Monday, January 26, 2009

WSJ Letters to the Editor 1-21-09

New Lead Law May Have Toxic Consequences for Jobs

Thanks for putting the editorial spotlight on the new lead in children's product legislation passed by Congress last year ("Pelosi's Toy Story," Review & Outlook, Jan. 14). The sad part is that adequate federal law existed to stop the import of Chinese toys containing lead, the importers simply did not obey existing law.

Now comes the silly part. The prior law was based on toxicology (how much lead can be extracted from the children's product through use or abuse). The new law only considers total lead in the product. And the maximum allowable lead content starts at a very low level, and keeps getting smaller in future years. Many metals, metal alloys, and a wide range of other materials are perfectly safe and comply with the earlier law, but will become "banned hazardous materials" on February 10.

The new legislation covers "all products designed for children under 12 years old." The crowning glory is that all children's products now need to be tested for lead content. By the way, did you catch that this means all children's products in existence on February 10, not just children's products manufactured after that date?

Put it all together and we have a spectacular example of incompetence. For example, elementary schools are designed for children under 12 years old. Does this mean that everything inside the school, and all of the construction materials used to build the school, need to be tested for total lead content by February 10? What about library books? The Consumer Product Safety Commission can make exclusions, but the law is very broadly written, allows no phase-in time, nor does it grandfather previously made products.

The law says "The Commission may, by regulation, exclude a specific product or material from the prohibition . . . if the Commission, after notice and a hearing, determines on the basis of the best-available, objective, peer-reviewed, scientific evidence that lead in such product or material will neither -- result in the absorption of any [my emphasis] lead into the human body . . . [OR\][or] have any other adverse impact on public health or safety." This doesn't seem to give the CPSC much wiggle room.

All products and materials that exceed the total lead content will need to be disposed (a few examples of these banned hazardous materials include bicycles, desks, ballpoint pens, chairs, computers, and HVAC systems).

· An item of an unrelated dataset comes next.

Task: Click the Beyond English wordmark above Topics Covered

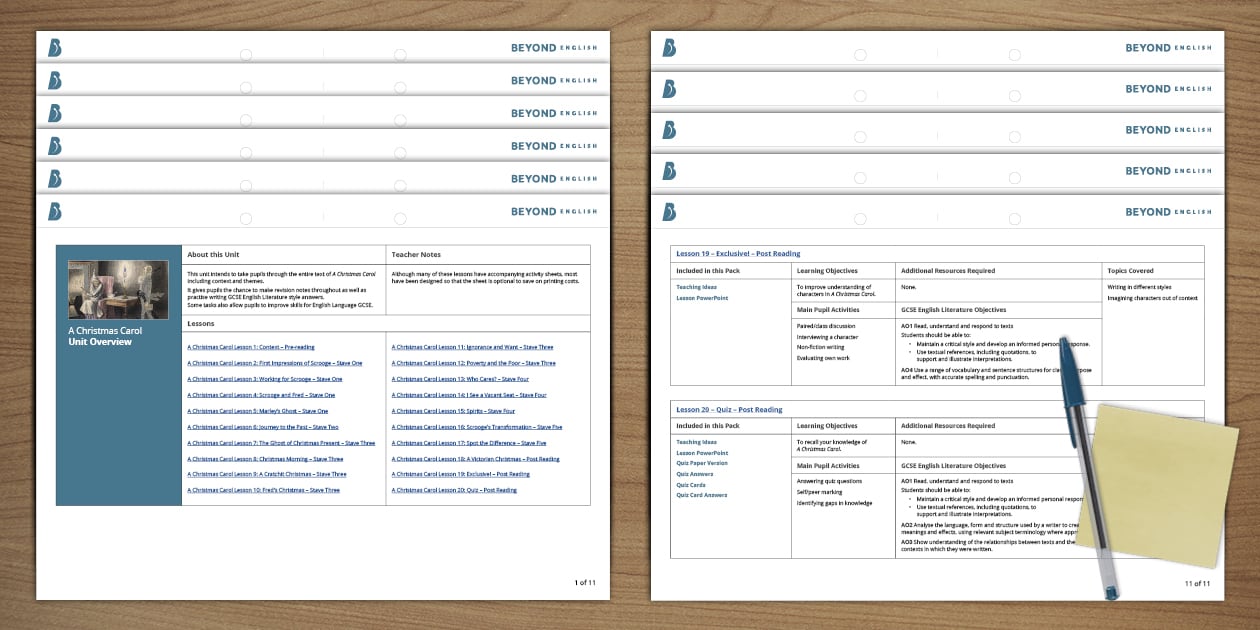Action: pyautogui.click(x=1168, y=211)
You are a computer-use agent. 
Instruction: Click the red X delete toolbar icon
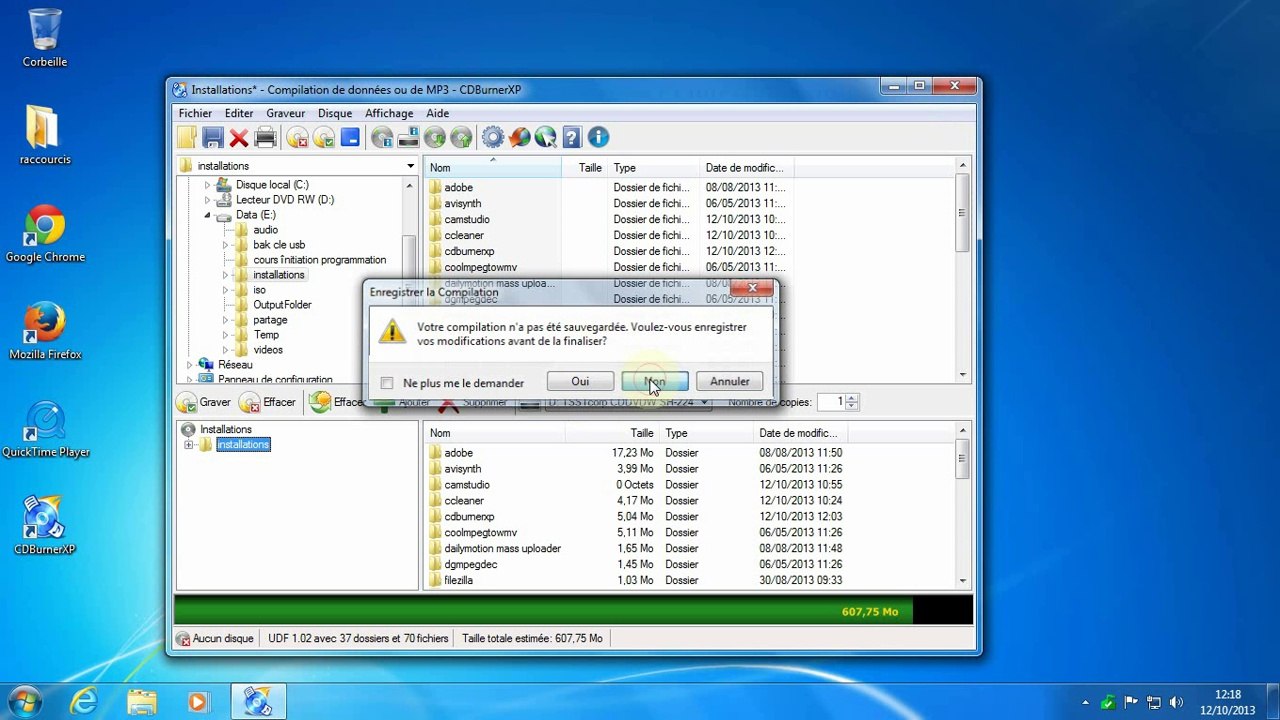tap(238, 138)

It will indeed be an early (and very long) summer break for our children.

Jeff Green
Midlothian, Va.


Thank you for highlighting this issue. We are a small Washington, D.C.-based manufacturer (probably the only one) that will likely be compelled to close our doors because of this legislation. The minimum cost for testing our products -- harmful items such as headbands -- would be triple our gross revenue. As a result of this law, only the Wal-Marts of the world will continue to exist. The opportunity for individual expression or individual initiative will be permanently quashed.

Let's hope that Congress can do the right thing before hundreds of thousands (or millions) of quite small businesses go under as a result of this crushing and utterly unrealistic legislation.

Marc Chafetz
Washington

2 comments:

Joshua said...

Marc, you are in Washington - can you visit anyone in Congress to discuss the CPSIA problems? Many of us have been able to reach congressional staffers with calls and letters and maybe, hopefully we are being heard...
Get everyone you know to call your rep.-- your friends, neighbors, customers.

Joshua

eric said...

Essentially, on February 10 my existing completely safe completely lead-free products will be rendered worthless by an act of Congress.

Isn't that unlawful seizure without due process? Is there a constitutional argument here?